La valorisation des laboratoires de biologie médicale : vers une normalisation du marché ?
- James Kasprzak
- 24 avr.
- 3 min de lecture
Depuis le début du XXIᵉ siècle, le secteur de la biologie médicale en France a connu une transformation profonde, marquée par un mouvement de concentration sans précédent. Cette évolution a été largement impulsée par les autorités publiques, avec un double objectif : améliorer la qualité des soins et optimiser les coûts pour les organismes de financement, notamment la Sécurité sociale et les mutuelles.
L’ordonnance dite “Ballereau” de 2010 a constitué un tournant majeur en accélérant significativement cette dynamique de consolidation. Elle s’inscrit dans une trajectoire plus ancienne, amorcée dès 1975 avec la première ouverture du capital des laboratoires, alors limitée à 25 %, afin de faciliter leur transmission et leur développement.
Une logique économique au service du système de santé
La structuration progressive du secteur autour de groupes de plus grande taille a permis de réaliser d’importantes économies d’échelle. Ces gains de productivité ont contribué à absorber une hausse continue du volume d’actes de biologie médicale, tout en maintenant une enveloppe budgétaire globalement contrainte.
Il convient toutefois de rappeler que cette pression économique s’inscrit dans un contexte de baisses répétées de la nomenclature, initiées dès 1989 sous Claude Evin. Ces réductions tarifaires, bien que visant à maîtriser les dépenses de santé, ont eu un impact structurel sur la rentabilité des laboratoires.

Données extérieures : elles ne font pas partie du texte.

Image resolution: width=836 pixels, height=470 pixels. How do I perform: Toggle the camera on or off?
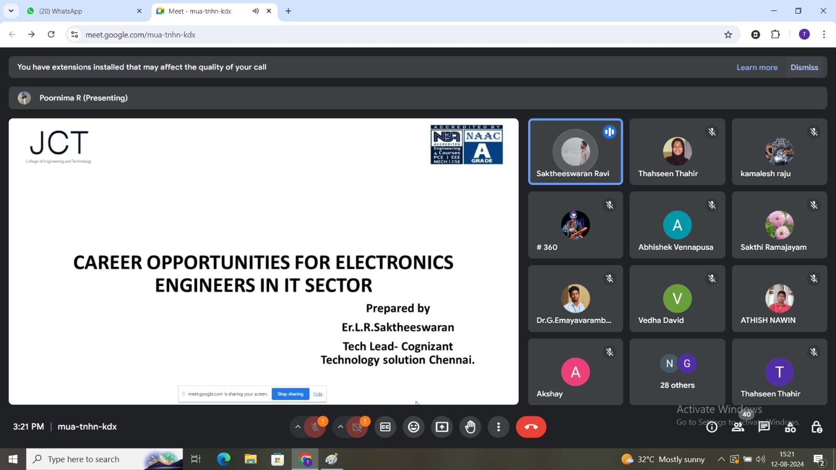point(357,427)
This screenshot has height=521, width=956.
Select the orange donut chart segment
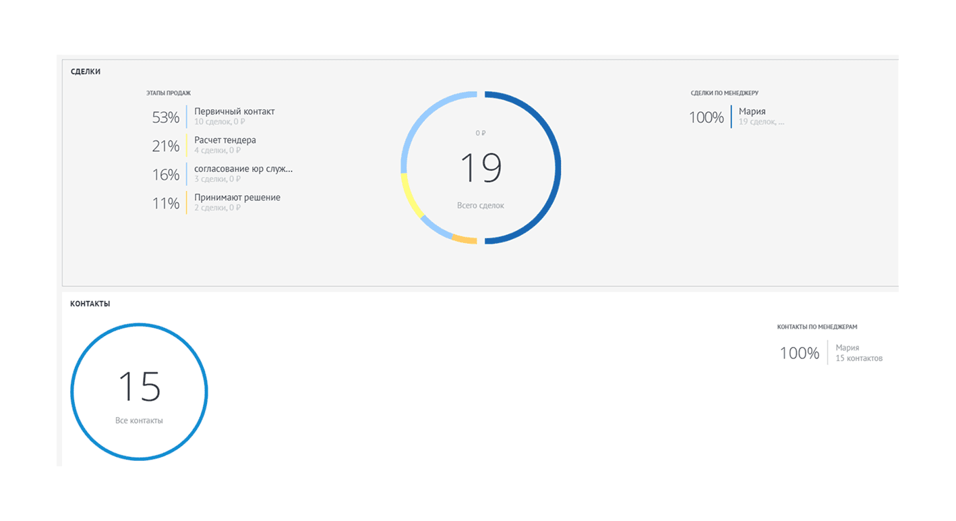click(x=464, y=240)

L’ère des LBO et des valorisations élevées
La concentration du secteur s’est principalement opérée via des opérations de type LBO (Leveraged Buy-Out), soutenues par des investisseurs financiers. Ce mécanisme a contribué à tirer les valorisations vers des niveaux historiquement élevés, atteignant jusqu’à 15 fois l’EBITDA pour certains groupes.
Ces multiples reflétaient à la fois des anticipations de croissance, des synergies importantes et un environnement de financement particulièrement favorable.

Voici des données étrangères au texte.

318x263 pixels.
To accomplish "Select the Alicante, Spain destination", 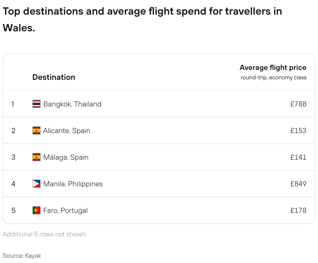I will click(x=67, y=131).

Un retournement de cycle et une normalisation des multiples
Depuis quelques années, le marché connaît un changement de paradigme. Les nouvelles baisses de nomenclature, combinées à un niveau d’endettement élevé chez certains acteurs majeurs, ont fragilisé le secteur et entraîné une correction des valorisations.

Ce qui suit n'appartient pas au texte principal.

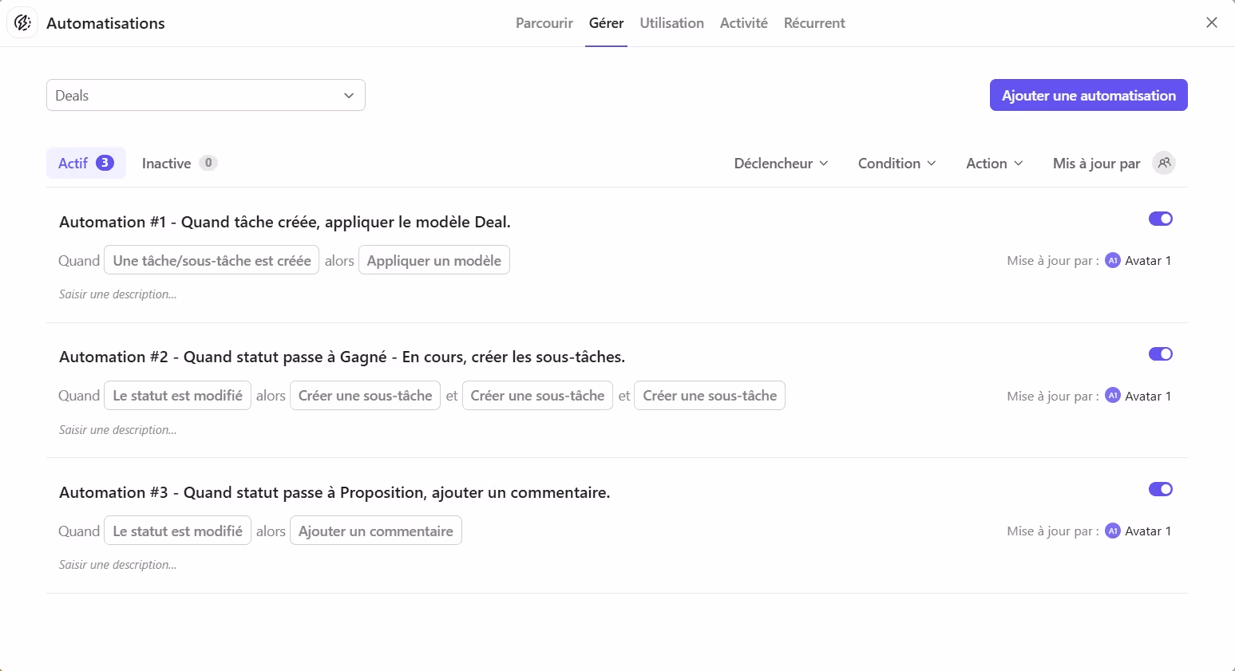The height and width of the screenshot is (671, 1235).
Task: Close the Automatisations panel
Action: tap(1212, 22)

Les transactions récentes montrent désormais des multiples compris entre 6 et 7 fois l’EBITDA, pouvant atteindre 9 fois pour les structures les mieux organisées et les plus performantes. Ce repli peut apparaître brutal, mais il doit être analysé avec nuance.

Source : Alcorel, https://www.alcorel.fr
En réalité, ces niveaux sont cohérents avec ceux observés pour de grands groupes internationaux affichant pourtant des marges d’EBITDA de l’ordre de 20 %. Dès lors, il semble plus juste de parler de normalisation des valorisations plutôt que de baisse structurelle. Le secteur de la biologie médicale se caractérise aujourd’hui par une croissance organique limitée, ce qui justifie mécaniquement des multiples plus modérés.

Source : Alcorel, https://www.alcorel.fr
Quelles perspectives pour les investisseurs ?
Dans ce contexte, les stratégies d’investissement, notamment les LBO, deviennent plus complexes à mettre en œuvre. La baisse des valorisations, combinée à des conditions de financement plus exigeantes, réduit les leviers de création de valeur traditionnels.
Les opérations de croissance externe restent possibles, mais elles s’inscrivent désormais dans un environnement plus prudent. Le niveau d’endettement du secteur et le manque de visibilité réglementaire constituent des freins importants pour les investisseurs, limitant ainsi le volume des transactions.
Conclusion
Le marché de la biologie médicale entre dans une phase de maturité. Après une décennie de forte consolidation et de valorisations élevées, il semble aujourd’hui retrouver des fondamentaux plus rationnels.
Pour les acteurs du secteur comme pour les investisseurs, l’enjeu n’est plus uniquement la taille, mais la qualité de l’organisation, la maîtrise des coûts et la capacité à s’adapter à un environnement réglementaire et économique en constante évolution.